## Your assignment
Copy exactly. Begin at the line containing "Expand the POST method dropdown" and stop at the last line of the entries, omitting any pictures.

:::

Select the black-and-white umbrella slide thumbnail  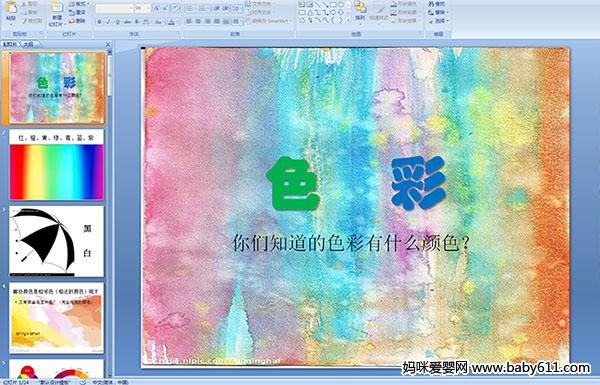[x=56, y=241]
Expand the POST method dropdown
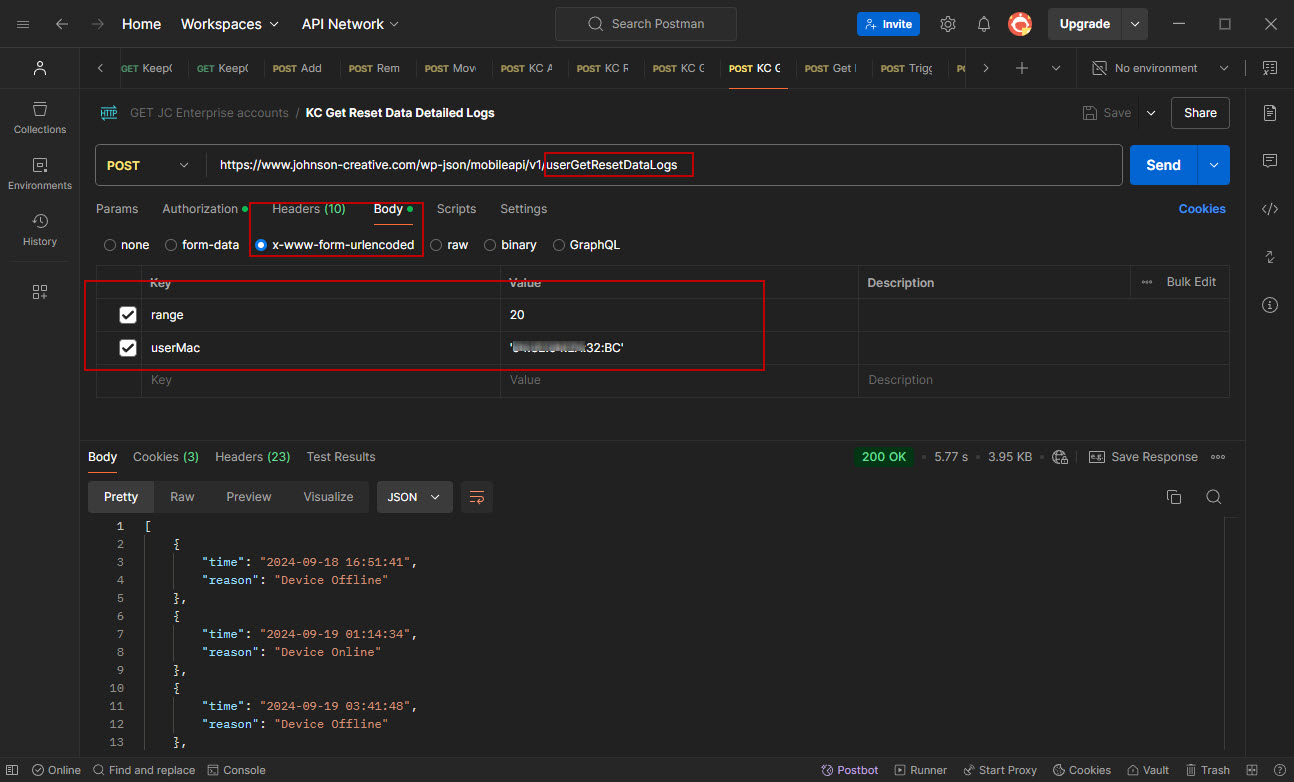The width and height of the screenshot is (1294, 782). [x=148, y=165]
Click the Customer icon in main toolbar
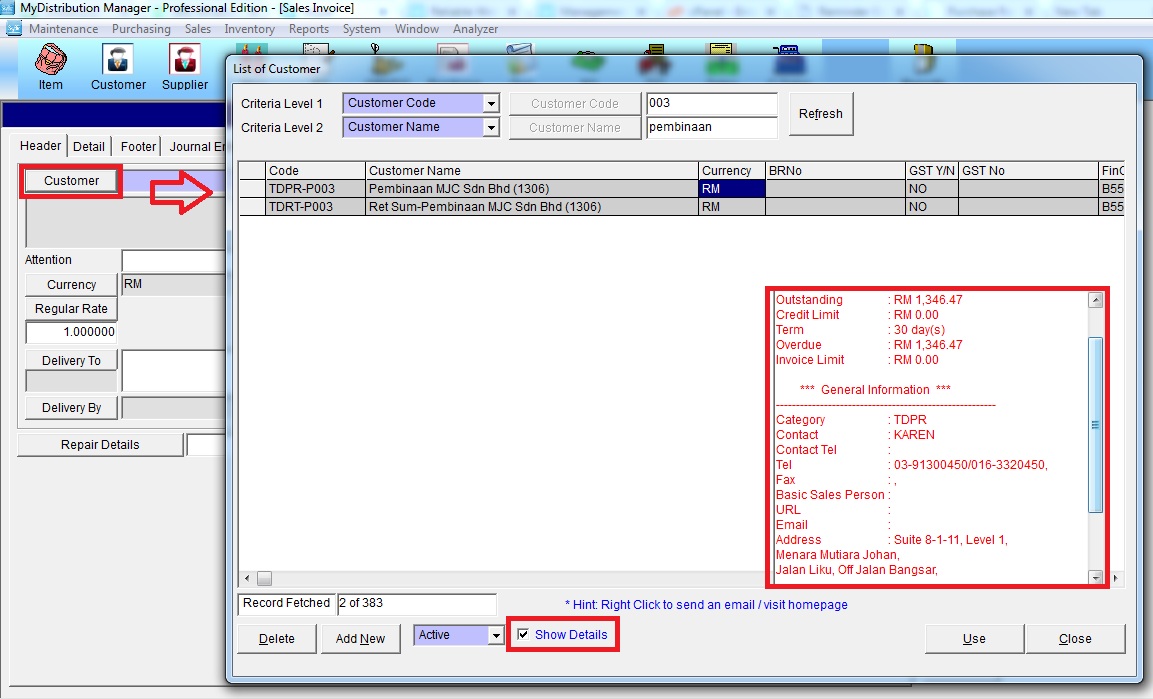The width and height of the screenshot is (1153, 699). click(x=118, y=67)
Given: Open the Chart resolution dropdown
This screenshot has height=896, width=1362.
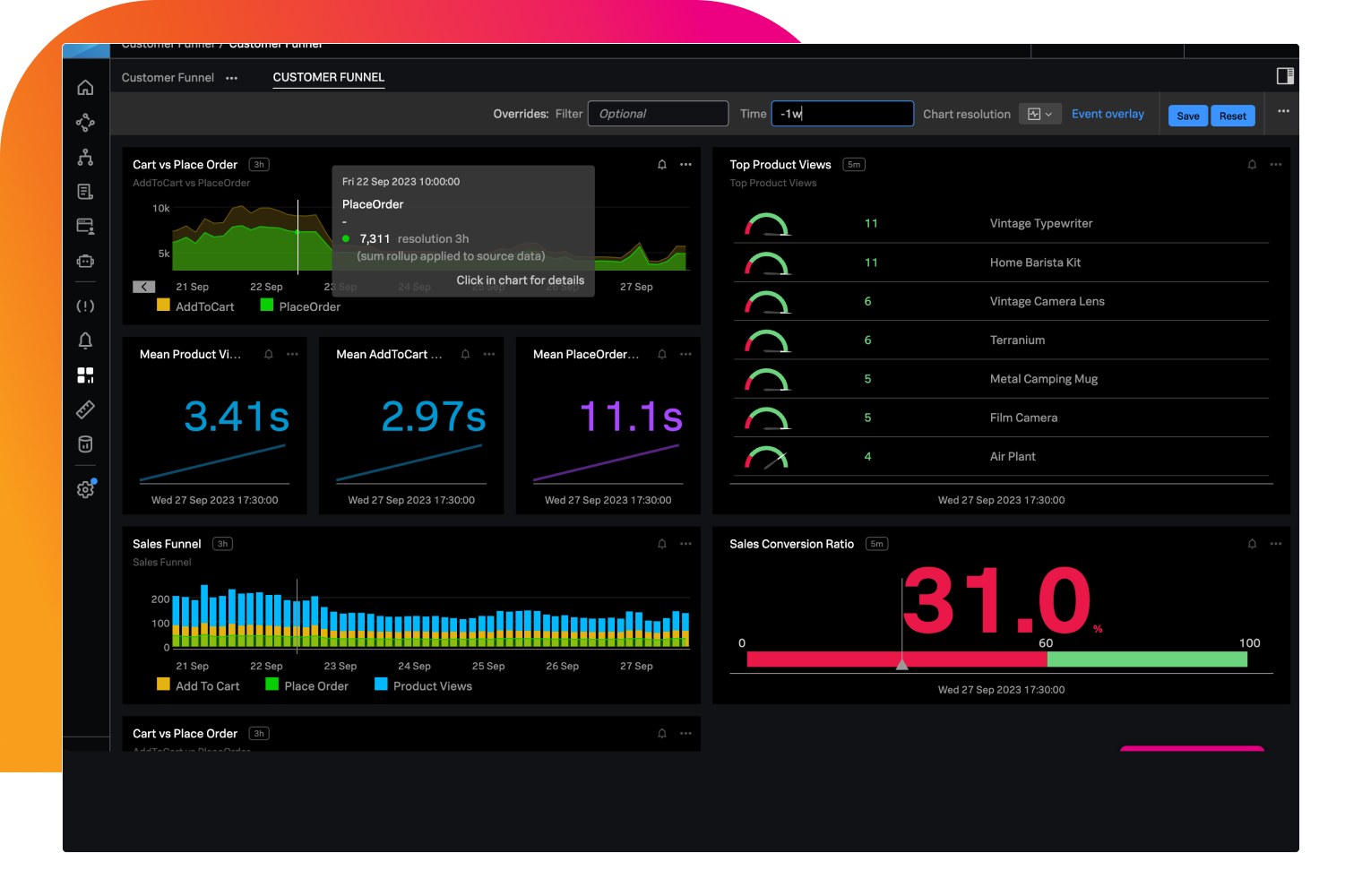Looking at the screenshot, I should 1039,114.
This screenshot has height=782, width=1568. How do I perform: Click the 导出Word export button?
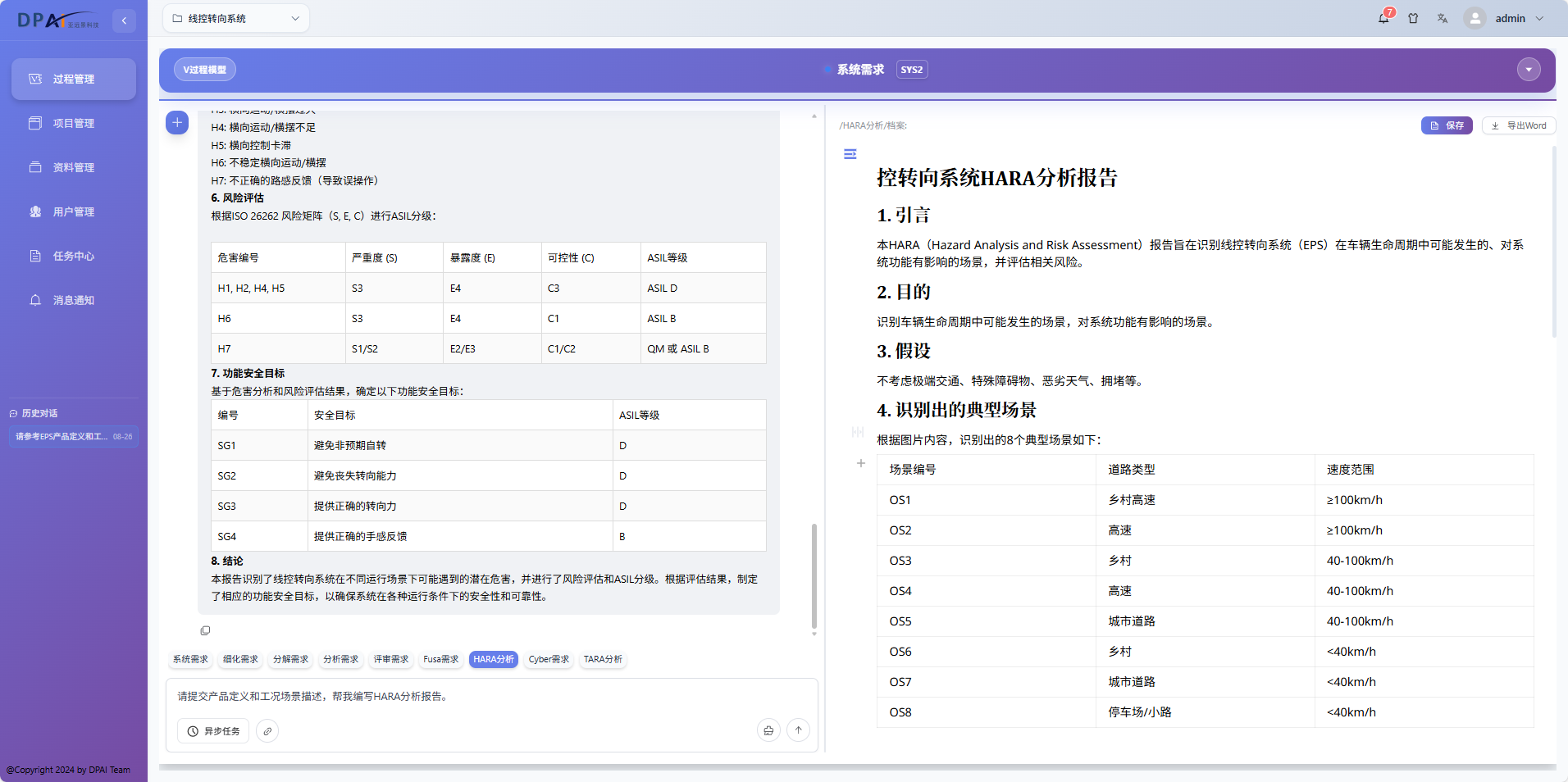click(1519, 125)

:::

## Task result
Expand the POST method dropdown
The width and height of the screenshot is (1294, 782). [x=148, y=165]
Click the Customer icon in main toolbar
The width and height of the screenshot is (1153, 699). click(x=118, y=67)
Given: Open the Chart resolution dropdown
This screenshot has height=896, width=1362.
Looking at the screenshot, I should 1039,114.
This screenshot has height=782, width=1568. How do I perform: Click the 导出Word export button?
click(1519, 125)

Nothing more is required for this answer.